When you’re not reading or writing, what are you doing?

Thinking “why am I not reading or writing?” [laughs] Honestly, I’m pretty boring these days. I like to do yoga, go hiking with my husband and our pup, sidle up to a bar for happy hour with a gal pal, and find fun spots to add to our growing list of weekend getaways. My life used to be very “big”…loads of responsibilities, flying all over the world, moving and shaking. Now, I enjoy laying low and having more space for just “being”…instead of focusing on “doing.”


What are your three favorite things right now?

Reading by the fire, making people laugh, spending time with my friends and family.


Your favorite travel destination and why?

I love a good southern road trip, and Savannah, Georgia will always be my favorite spot. My maternal grandparents lived there my entire childhood and adult life (until they passed away in 2017 and 2018)—it is the place I feel the most free, the most creative, the most loved. Savannah has that old world charm, the smell of the ocean, and tons of history…all mixed together.


What’s your favorite meal and go-to drink order?

I adore my husband’s beer can chicken, he’s the best chef I could ask for. Go-to drink order: large vanilla latte, please!

Author Feature Champagne for One A Celebration of Solitude by Rebekah Iliff

What six people, living or dead, would you invite to dinner a party?

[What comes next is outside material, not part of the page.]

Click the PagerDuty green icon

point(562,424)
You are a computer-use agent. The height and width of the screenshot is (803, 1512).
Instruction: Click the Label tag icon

This may seem obvious at this point, but: William Faulkner (deceased), Anne Lamott (living), David Sedaris (living), my grandma Lois (deceased), my best friend Katie (deceased), and RuPaul (living). I mean, can you imagine the shenanigans? Bonus guest, if I could be so lucky, would be Samantha Irby. 


If a movie was made of your life, what genre would it be, who would play you?

For better or worse, it would probably fall into the “comic tragedy” genre, perhaps a little “romcom” thrown in. I’d love for Kristen Wiig to satirize my so-called life.  


What’s the last TV show or movie you watched that was really good?

Goliath” (series on Amazon)


You have to sing karaoke; what song do you pick?

Tennessee Whiskey”, the Chris Stapleton version.


If you were being taken to a deserted island and could only bring one book, what would it be?

Does anyone really get “taken” to a desert island? I assume one would only get there if things went completely sideways. [laughs] Atlas Shrugged by Ayn Rand. That’s another one I re-read about every five years: it toughens me up when I’m feeling sorry for myself, but also reminds me how fragile we all are.